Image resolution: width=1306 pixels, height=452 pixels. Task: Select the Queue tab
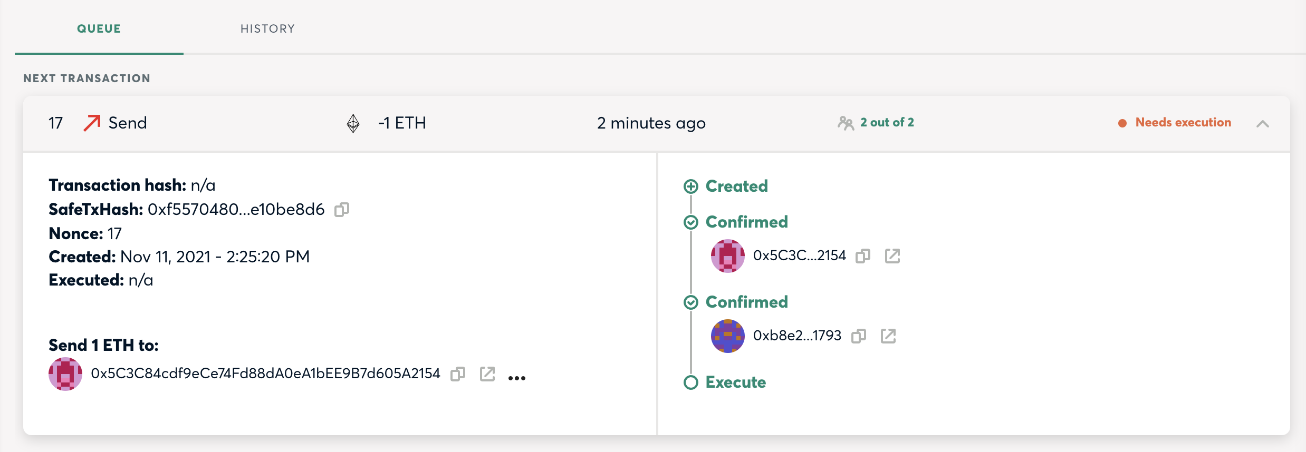(x=98, y=29)
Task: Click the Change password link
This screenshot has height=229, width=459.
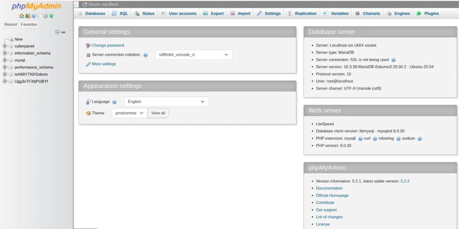Action: [108, 45]
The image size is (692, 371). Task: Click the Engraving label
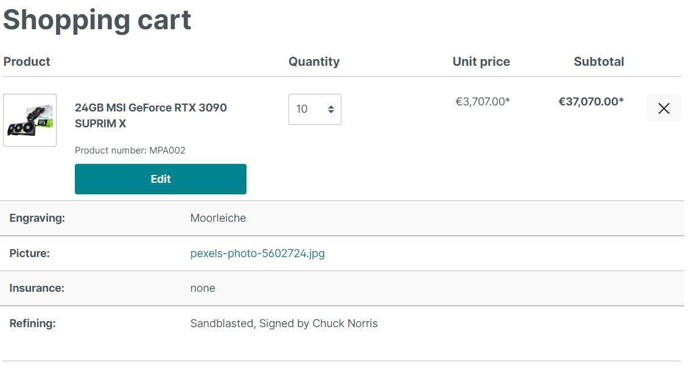(x=37, y=218)
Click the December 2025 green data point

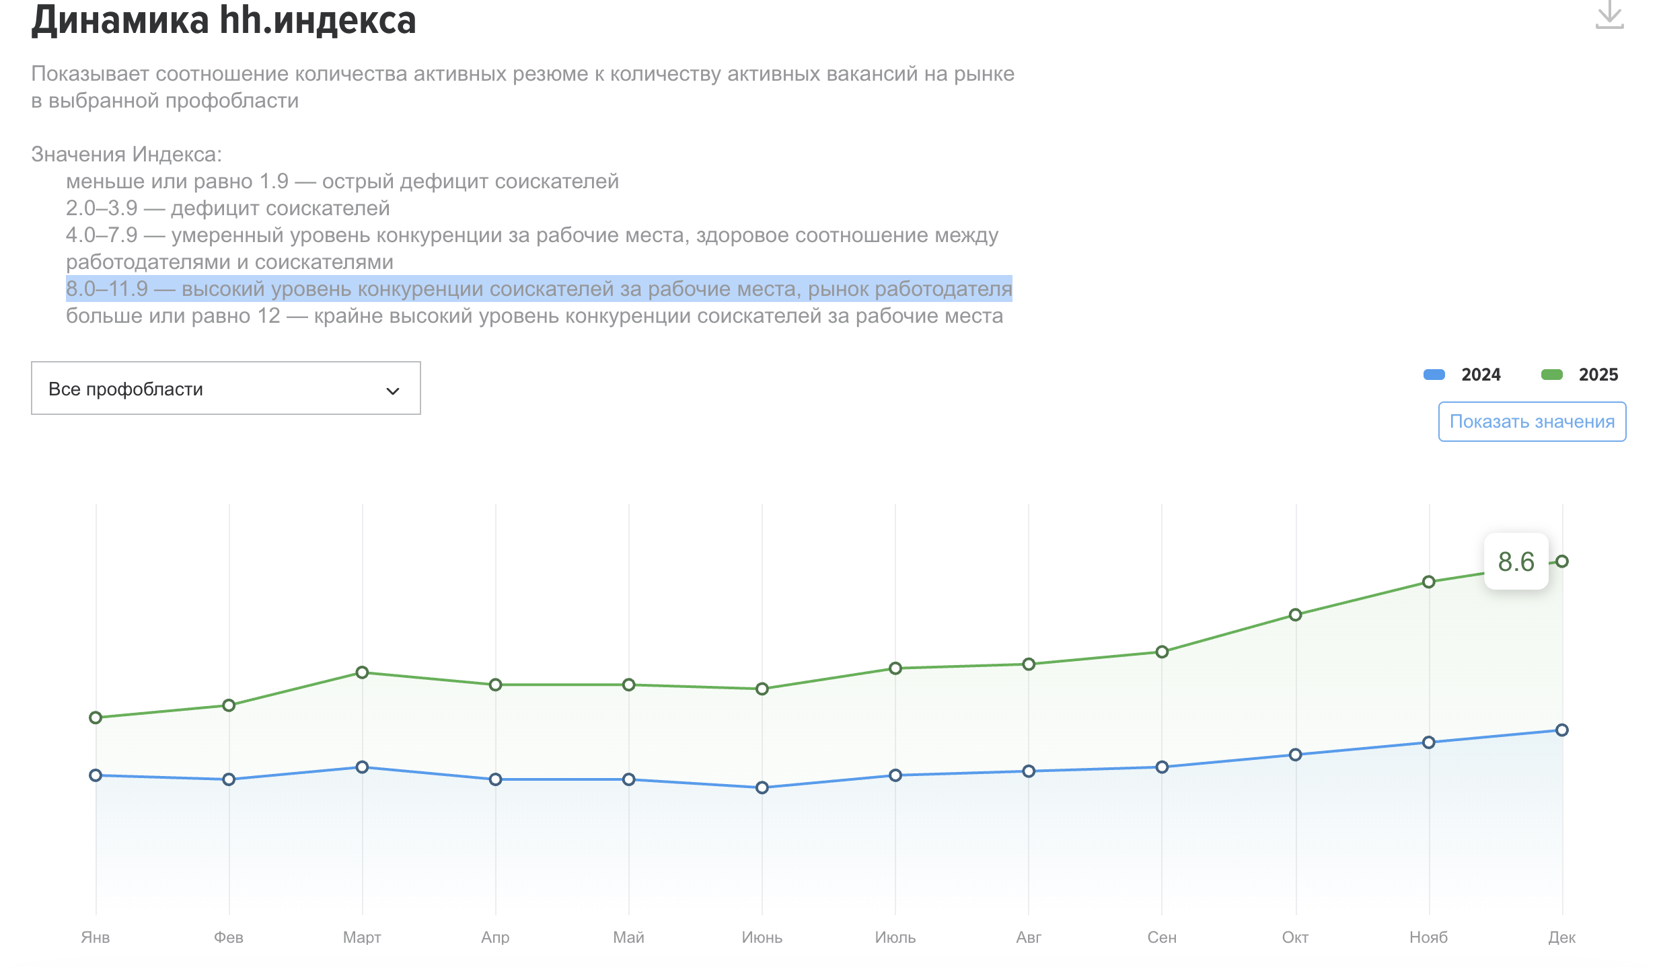coord(1562,562)
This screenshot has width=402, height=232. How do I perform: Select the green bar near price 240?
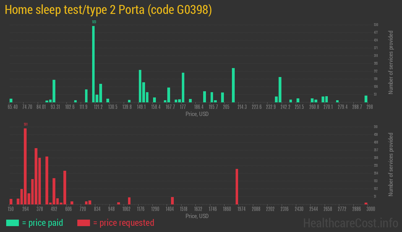[280, 90]
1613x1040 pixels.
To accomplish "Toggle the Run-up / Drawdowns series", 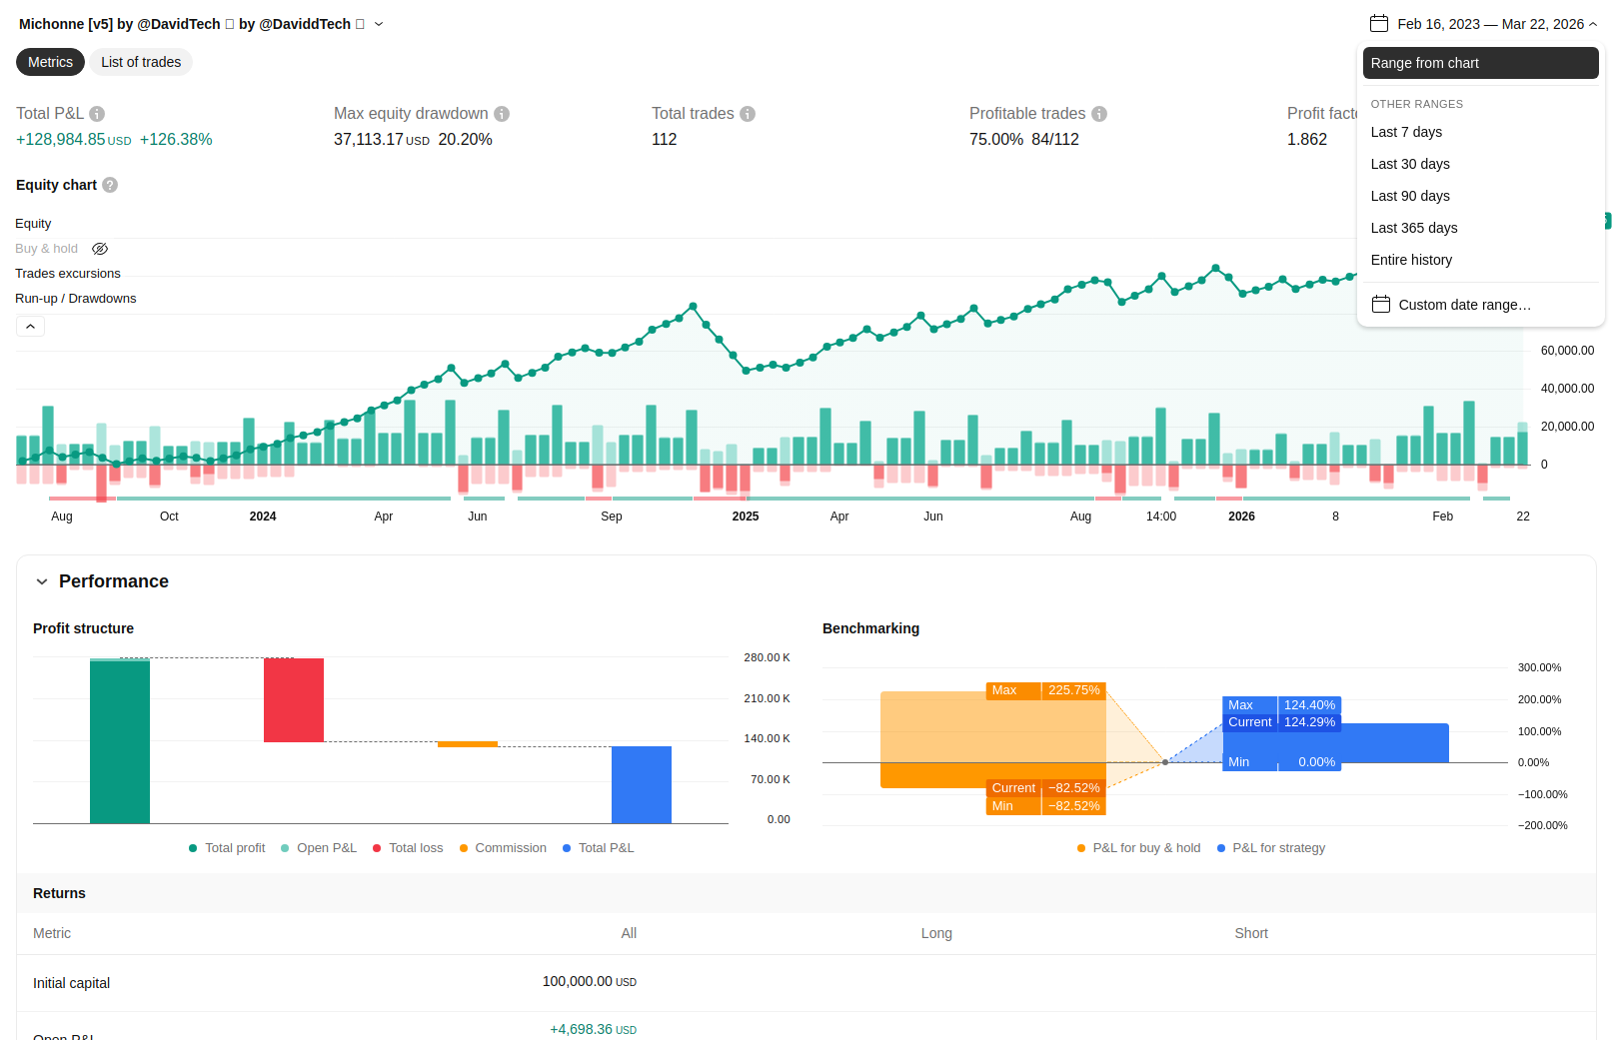I will [76, 299].
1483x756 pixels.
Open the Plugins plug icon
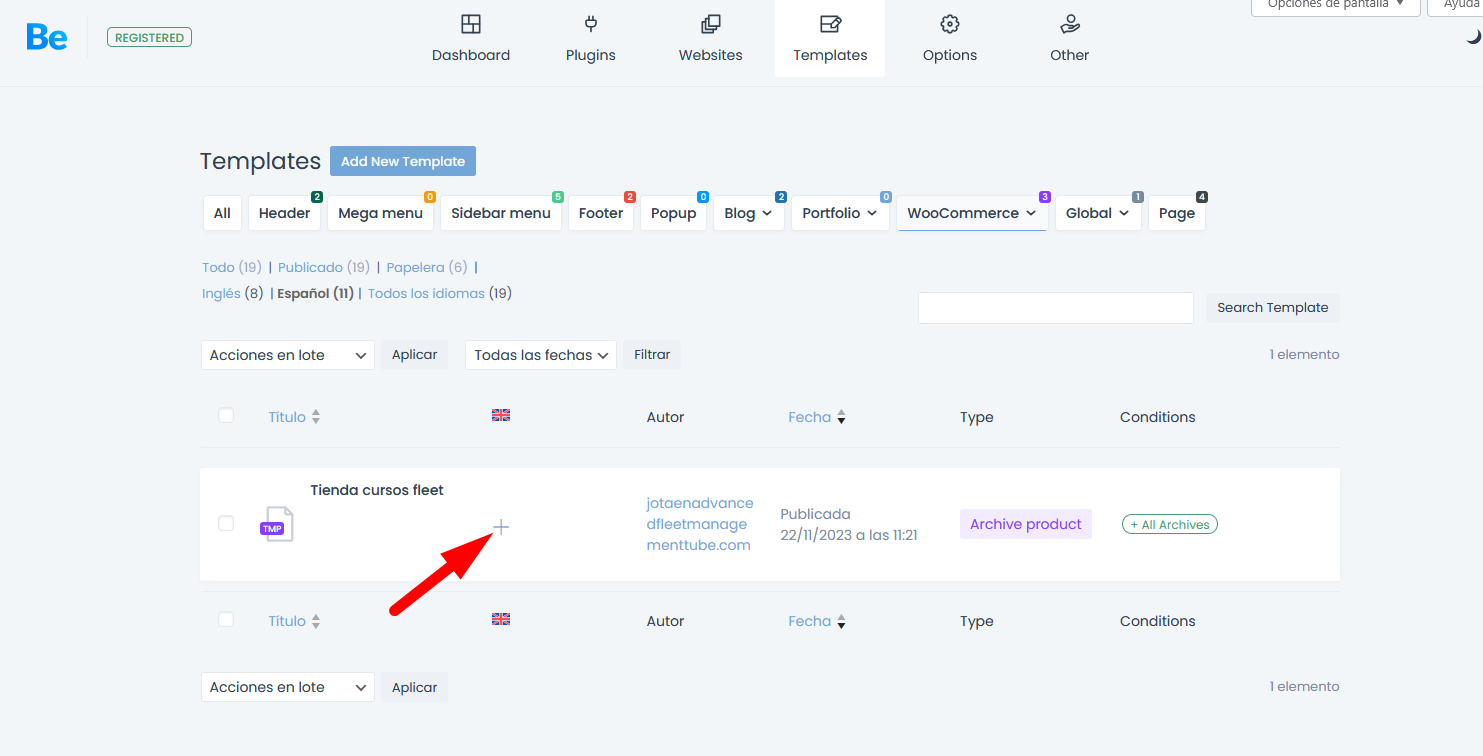[590, 24]
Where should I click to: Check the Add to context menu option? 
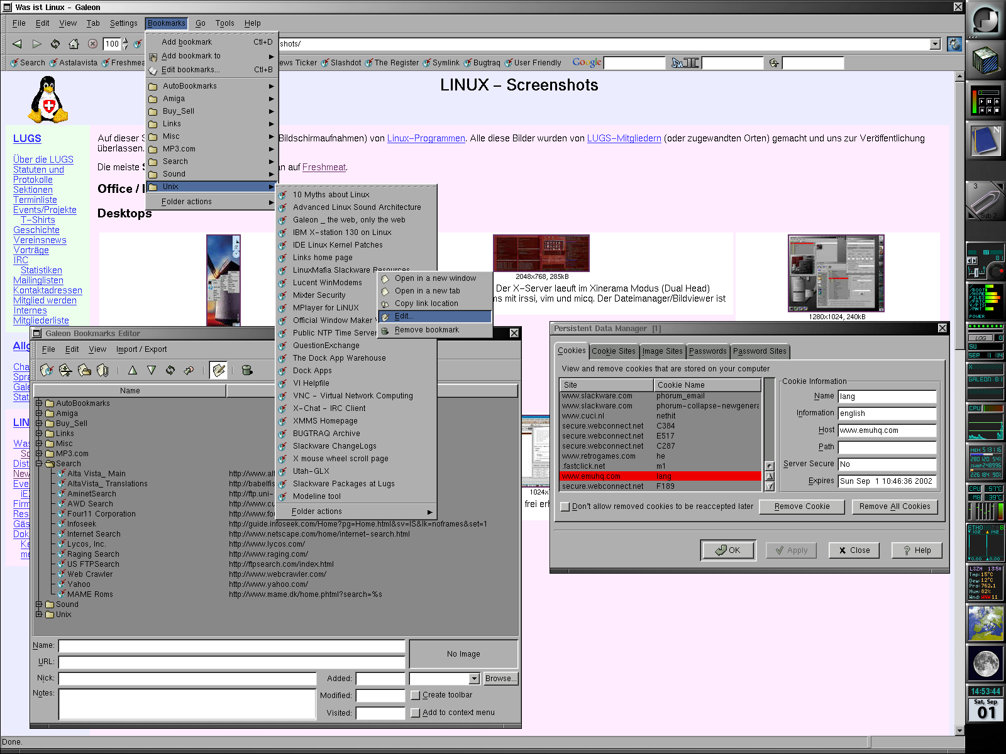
.....
### What you should do
Copy the data verbatim from its first line through the line containing "coord(1562,562)", and leave the pictures out.

### Written solution
Image resolution: width=1306 pixels, height=452 pixels. Task: Select the Queue tab
(x=98, y=29)
Task: Click the Change password link
This screenshot has height=229, width=459.
Action: [108, 45]
The image size is (692, 371). Task: Click the Engraving label
(x=37, y=218)
Click the December 2025 green data point

coord(1562,562)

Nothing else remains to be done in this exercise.